ADHD, Shame & Underperformance

Jordan, 29, law associate

Presentation

Diagnosed ADHD-Combined at 27 after a lifetime of 'not living up to potential.' On Adderall, which helps focus but not the emotional dysregulation, rejection sensitivity, or chronic shame. Misses deadlines at work despite working 70-hour weeks. Apartment is chaotic. Relationship is strained — partner says 'you never listen to me.' Says: 'I'm smart enough. I just can't make myself do the thing.'

History

Gifted track in school, graduated from a top law school. ADHD missed because of high IQ compensating for executive dysfunction. Diagnosed after a panic attack during a missed court filing deadline. Father is likely undiagnosed ADHD (disorganized, volatile, underemployed). Mother was the compensator (organized everything, maintained the household). Jordan has internalized: 'I'm lazy, I'm broken, I just need to try harder.'

Clinical note: ADHD in high-IQ adults is systematically underdiagnosed because intelligence compensates for executive dysfunction until demands exceed capacity — often in professional settings.
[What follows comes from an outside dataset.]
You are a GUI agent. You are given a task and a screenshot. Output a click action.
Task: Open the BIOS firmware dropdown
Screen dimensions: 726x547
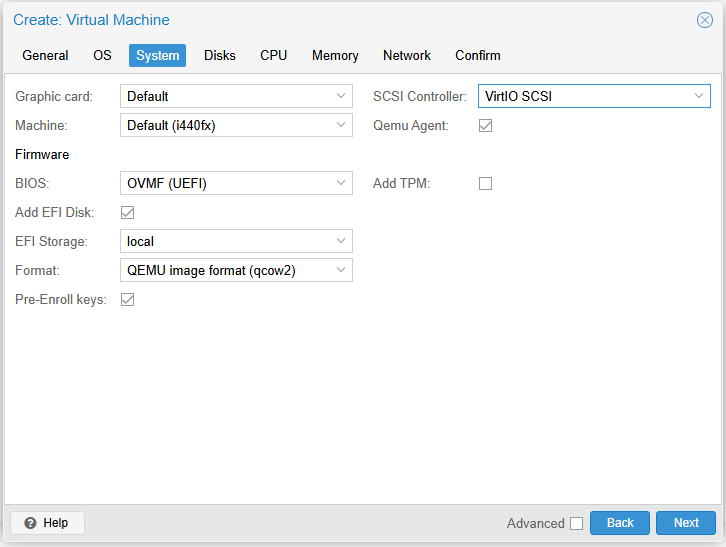click(236, 183)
Jordan's late diagnosis at 27 is typical. The emotional component of ADHD (rejection sensitive dysphoria, emotional flooding, shame) is well-documented but absent from the DSM criteria, which focus on attention and hyperactivity (Dodson, 2005; Barkley, 2015). Medication addresses core attention symptoms but rarely resolves the accumulated shame, relational patterns, and compensatory structures built over decades of undiagnosed struggle. CBT adapted for adult ADHD (Safren et al., 2010) has the strongest evidence. The father's likely undiagnosed ADHD is clinically significant — intergenerational ADHD creates family systems organized around compensation and shame. The partner dynamic (Jordan as chaotic, partner as organizer) may recapitulate the parental pattern and warrants couples work alongside individual therapy.

Where Approaches Genuinely Disagree

Is the shame the real problem or the ADHD?
CBT

Executive function deficits create real problems. Skills training and cognitive restructuring address both.

vs.
ACT

The shame IS the problem. ADHD is a difference, not a deficit. Defuse from 'broken' narratives.